"Estes resultados são o que esperávamos quando começámos a desenvolver esta abordagem", disse um dos investigadores.
Uma terapia genética experimental tratou com sucesso dezenas de crianças com uma doença imunitária rara e fatal, um sinal promissor de que um dia poderá ser vencida.
O estudo incluiu 62 crianças com imunodeficiência combinada grave por deficiência de adenosina desaminase (ADA-SCID) – uma desordem causada por mutações genéticas que deixam as crianças sem sistemas imunitários funcionais, tornando-as extremamente vulneráveis a infeções.
As terapias existentes para ADA-SCID são caras e arriscadas, mas sem tratamento é frequentemente fatal nos primeiros dois anos de vida.
O novo tratamento envolve a recolha de células estaminais do sangue da criança – que criam células imunitárias – e a inserção de um vírus que fornece uma cópia saudável do gene ADA. As células corrigidas são então infundidas de volta no paciente, permitindo-lhes produzir células imunitárias saudáveis.
Após o procedimento, demora de seis a 12 meses para o sistema imunitário atingir níveis normais, disseram os investigadores.
Cinquenta e nove pacientes foram tratados com sucesso com a terapia genética entre 2012 e 2019. Desde então, as suas funções imunitárias mantiveram-se estáveis e não relataram complicações graves.

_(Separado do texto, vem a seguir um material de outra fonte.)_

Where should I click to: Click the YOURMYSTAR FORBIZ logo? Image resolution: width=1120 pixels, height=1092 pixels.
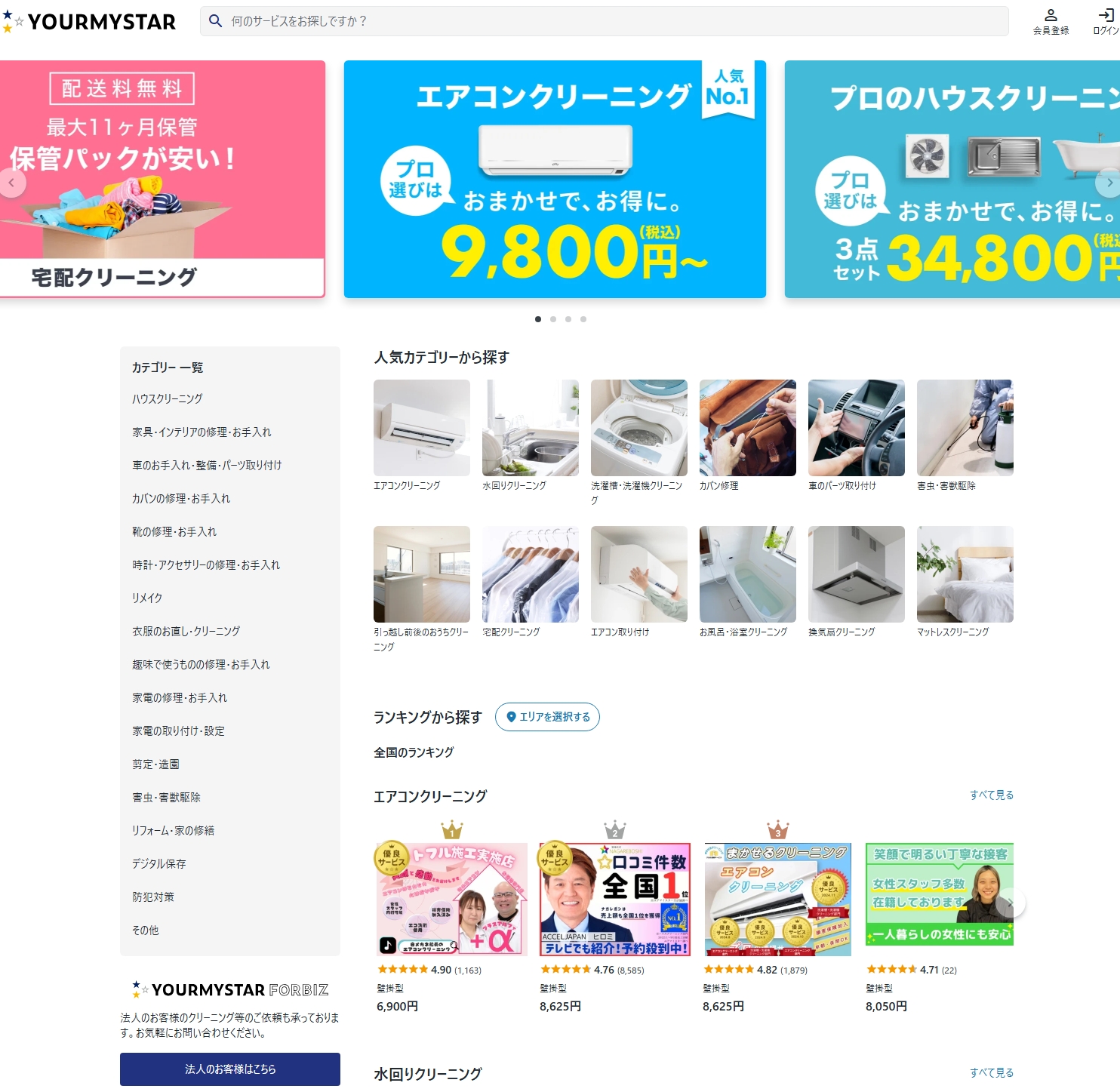(x=230, y=989)
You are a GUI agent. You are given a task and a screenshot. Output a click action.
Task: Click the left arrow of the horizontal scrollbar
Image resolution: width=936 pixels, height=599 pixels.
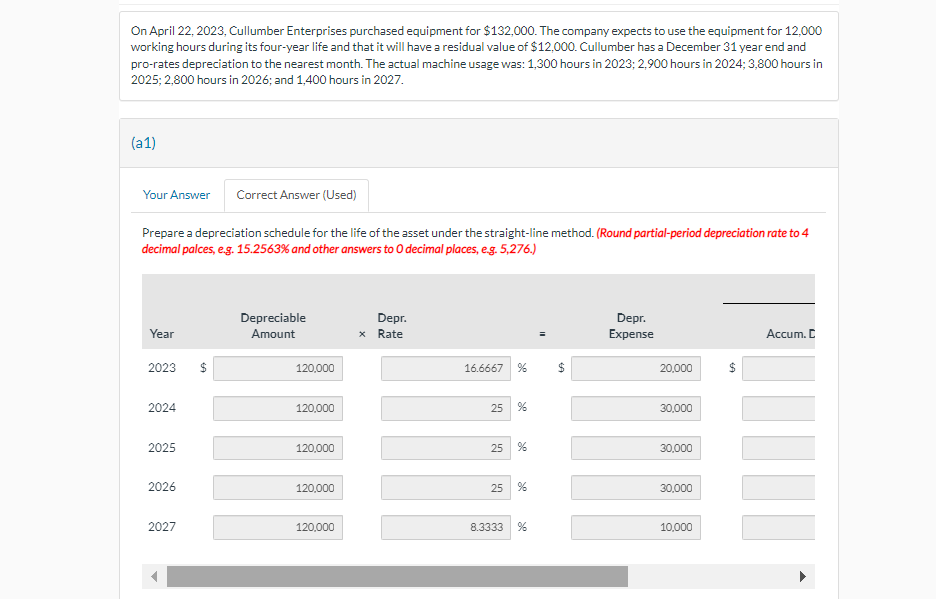152,576
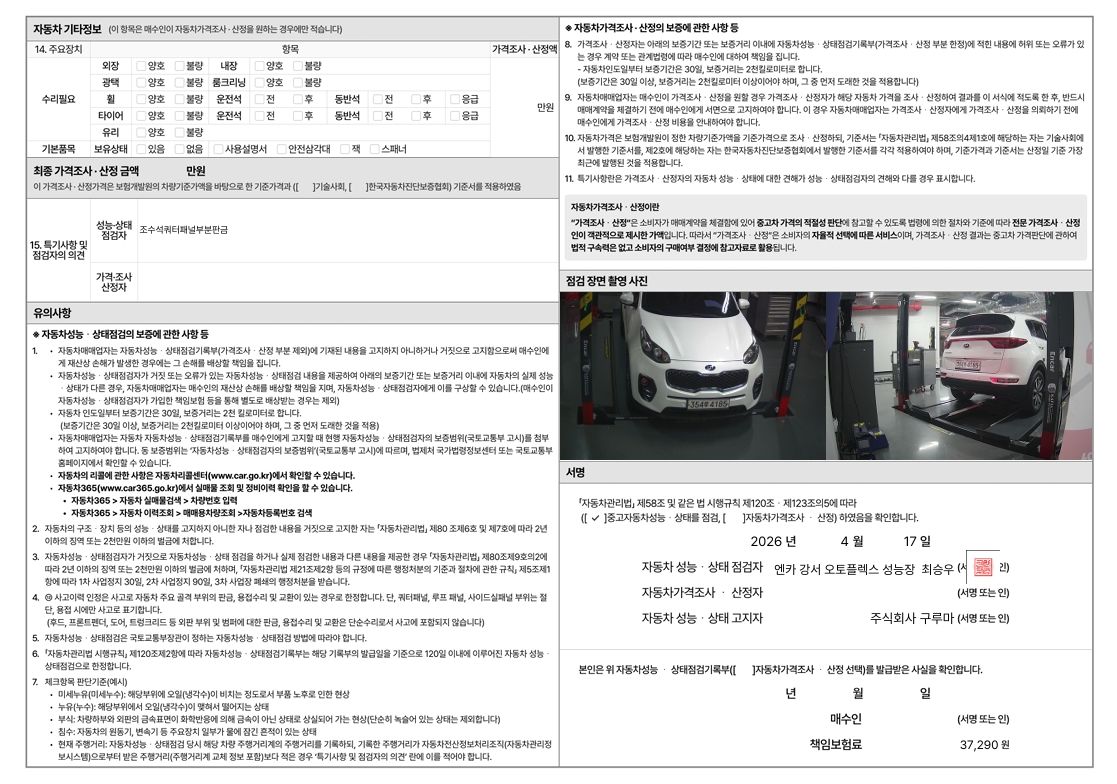Check 양호 for 외장 exterior condition
Image resolution: width=1117 pixels, height=784 pixels.
tap(141, 66)
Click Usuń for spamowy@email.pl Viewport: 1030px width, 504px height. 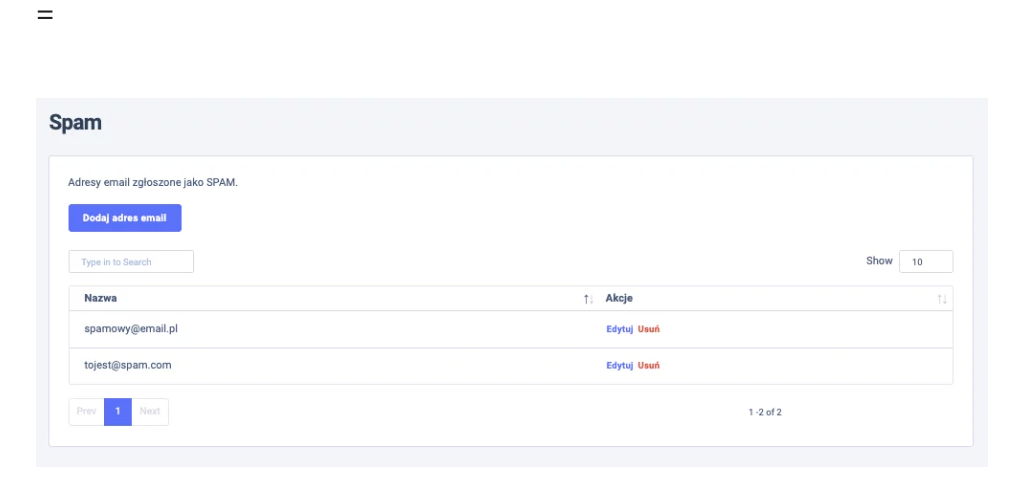pyautogui.click(x=649, y=329)
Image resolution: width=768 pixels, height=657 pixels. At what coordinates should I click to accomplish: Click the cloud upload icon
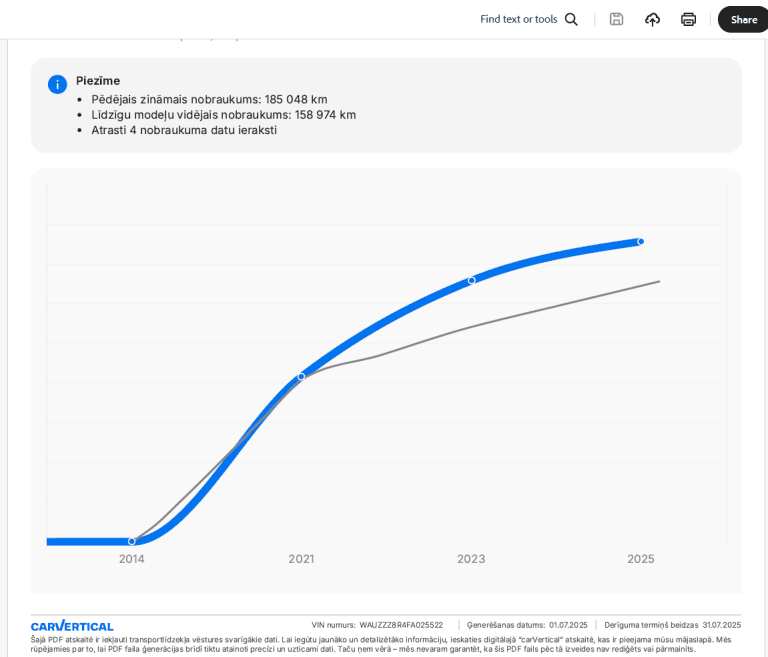[x=652, y=19]
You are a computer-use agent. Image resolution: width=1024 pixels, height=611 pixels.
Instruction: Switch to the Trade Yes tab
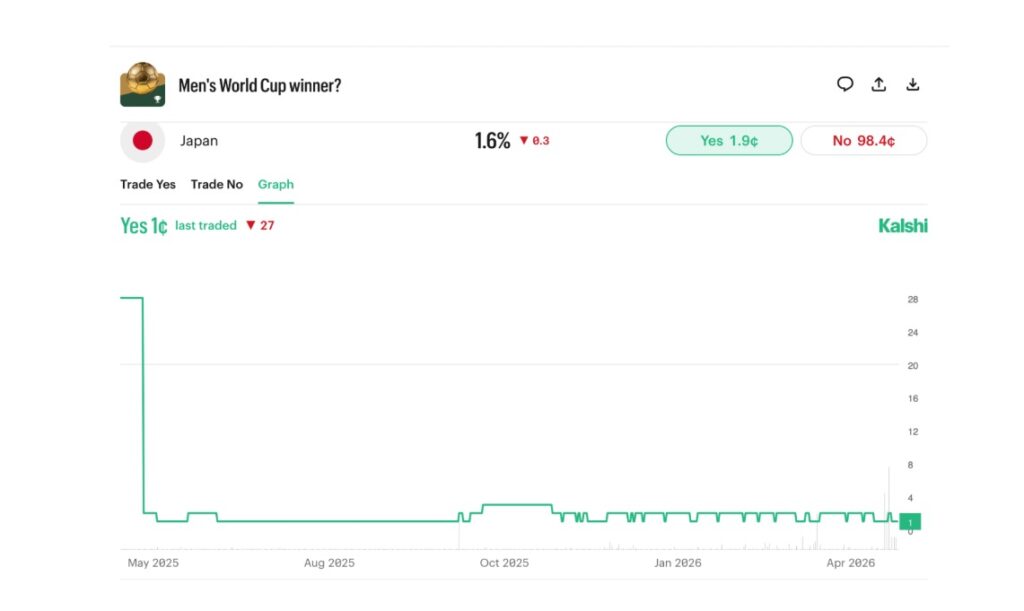[x=148, y=185]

Cinco das crianças ainda estão saudáveis mais de uma década depois.
Os investigadores disseram que o estudo, publicado no New England Journal of Medicine, é o maior e mais longo acompanhamento de uma terapia genética deste tipo.
Os resultados são “notáveis,” segundo Donald Kohn, um especialista em transplante de medula óssea pediátrica da Universidade da Califórnia, Los Angeles, que co-desenvolveu o tratamento com cientistas do Reino Unido.
“Estes resultados são o que esperávamos quando começámos a desenvolver esta abordagem,” disse Kohn em comunicado.
A maioria dos efeitos secundários nas crianças foram ligeiros ou moderados e tendiam a estar relacionados com procedimentos de rotina em vez da própria terapia genética, disseram os investigadores.
Nos três casos em que a terapia genética não funcionou, esses pacientes puderam retomar os cuidados padrão.
Notavelmente, mais de metade das crianças receberam células estaminais que tinham sido congeladas, e os seus resultados foram semelhantes aos daqueles que receberam infusões frescas. Isso indica que a terapia poderia ser tornada mais acessível a pacientes em todo o mundo.
“Isto elimina a necessidade de os pacientes e suas famílias viajarem longas distâncias para centros especializados,” disse Katelyn Masiuk, uma das autoras do estudo e ex-líder na equipa de Kohn.
Os investigadores agora planeiam procurar aprovação regulatória da Food and Drug Administration (FDA) dos EUA. Já estão a trabalhar com parceiros comerciais para produzir o tratamento.
Kohn disse esperar que a terapia genética esteja disponível publicamente dentro de dois a três anos.
O tratamento experimental já mudou a vida de crianças com ADA-SCID, incluindo Eliana Nachem, de 11 anos, do estado da Virgínia, nos EUA.
Ela foi diagnosticada aos três meses de idade em 2014, forçando a sua família a tomar medidas drásticas para evitar que ela adoecesse. Os seus pais livraram-se dos animais de estimação, mantiveram-na em casa e mantiveram filtros de ar a funcionar constantemente.
“Tudo o que pudesse abrigar germes era perigoso para ela,” disse a sua mãe, Caroline, num comunicado.
Eliana foi submetida ao tratamento experimental aos 10 meses de idade, e apesar de algumas complicações iniciais, recuperou e agora tem uma infância normal.
“Lembro-me de pensar, ela nasceu de novo, e agora só temos que vê-la crescer,” disse Caroline.